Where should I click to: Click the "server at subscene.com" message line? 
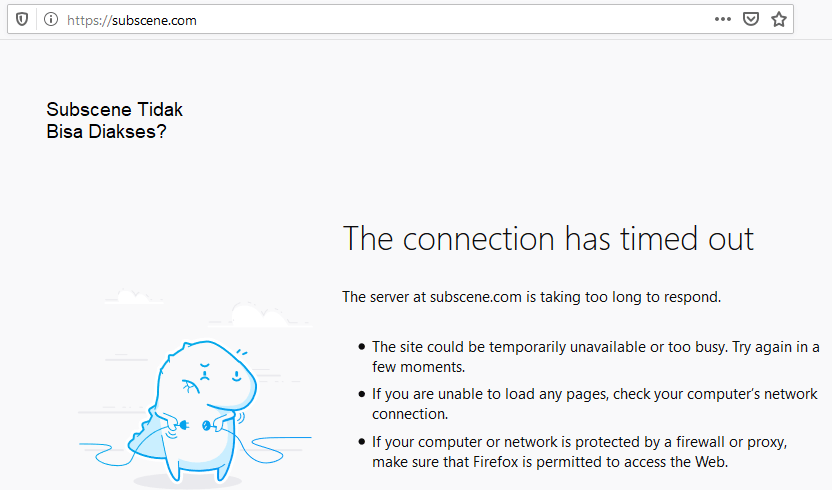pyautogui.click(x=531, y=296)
***
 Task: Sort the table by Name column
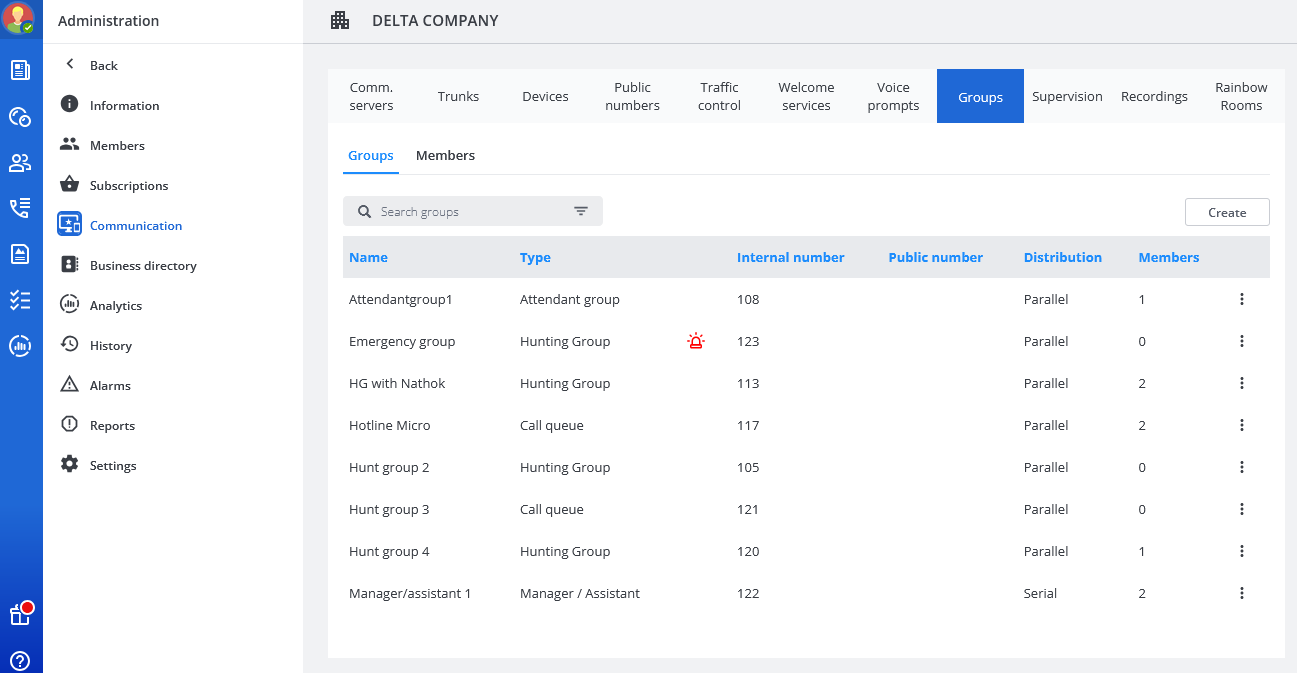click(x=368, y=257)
***
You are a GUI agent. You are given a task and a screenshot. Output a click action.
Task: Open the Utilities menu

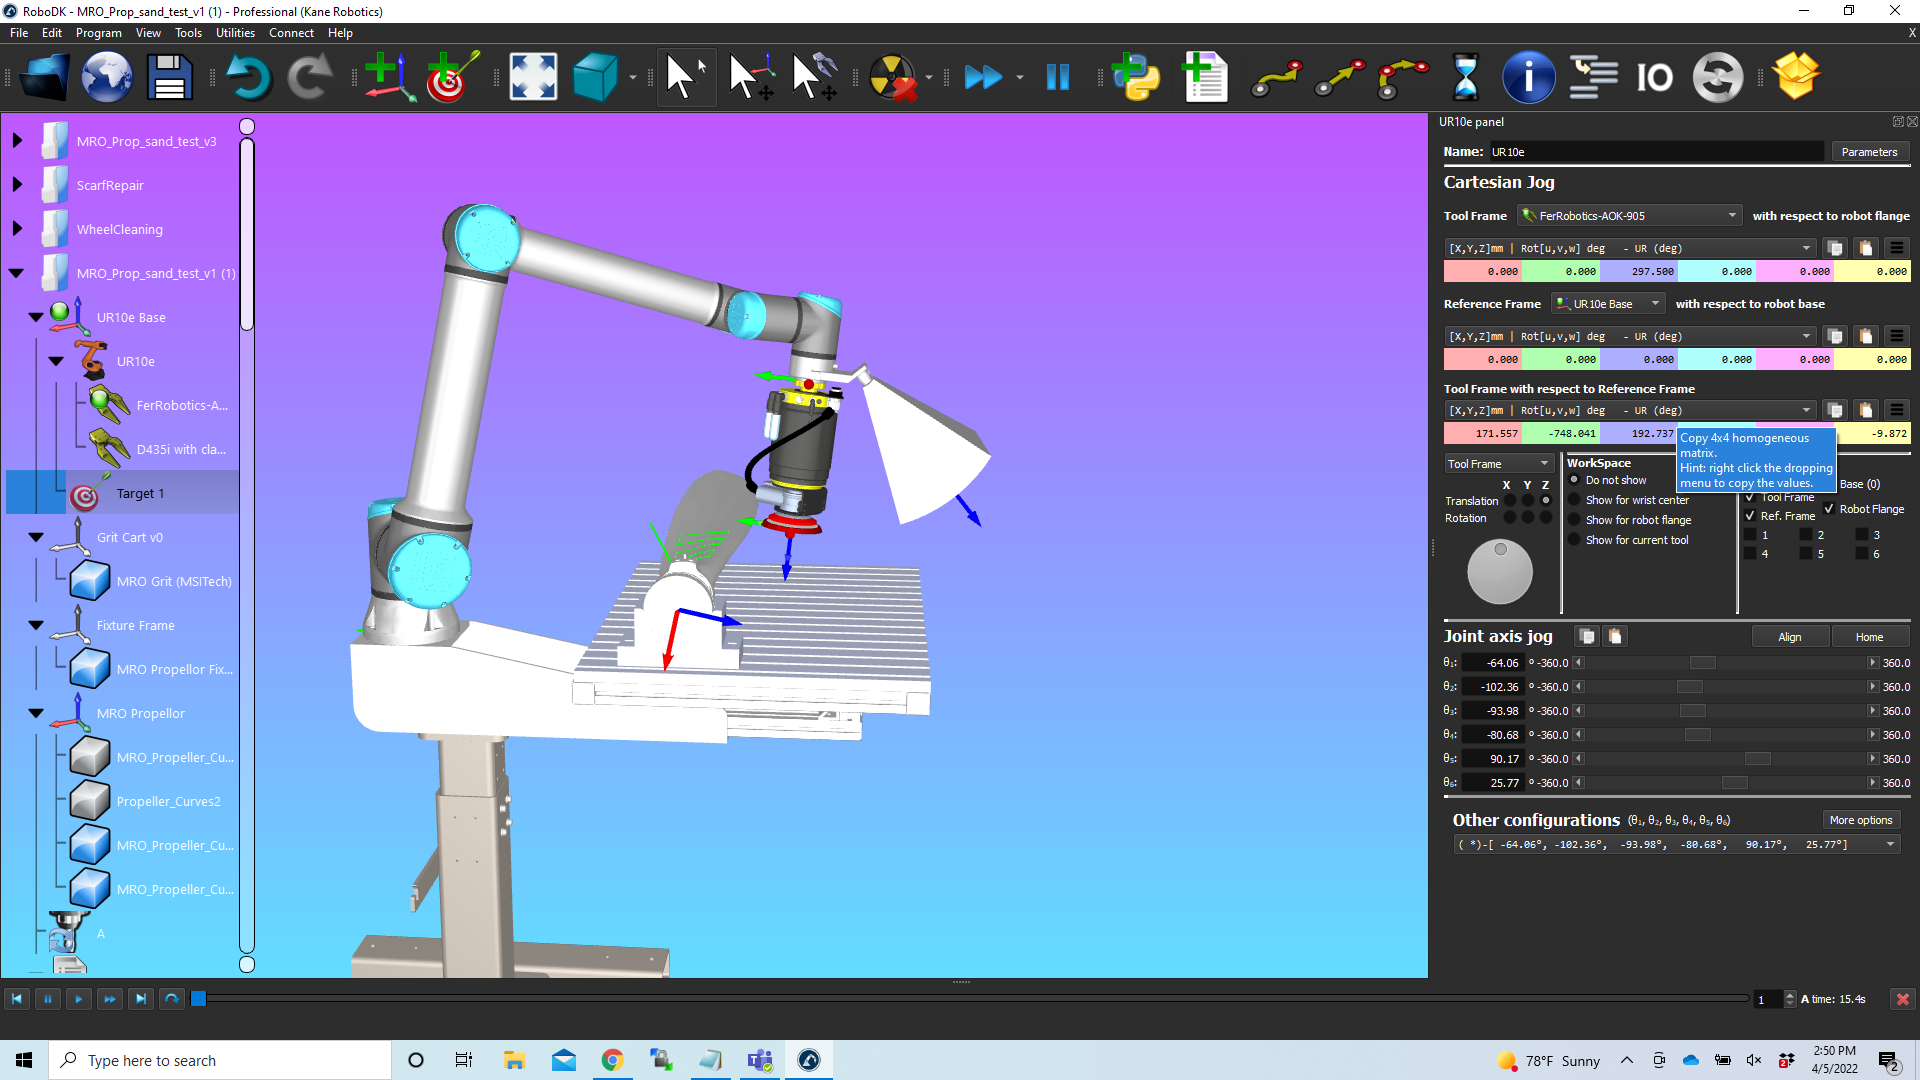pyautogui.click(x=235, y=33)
***
### Problem requirements
Rescale everything from the line containing "You are a GUI" down to the line containing "pyautogui.click(x=235, y=33)", rewriting those lines in full with the requests included and multiplying each click coordinate in the answers by 0.8, rounded to a whole number with halves going up. Give only those lines, and leave the pictures out.

### Correct result
You are a GUI agent. You are given a task and a screenshot. Output a click action.
Task: Open the Utilities menu

pyautogui.click(x=188, y=26)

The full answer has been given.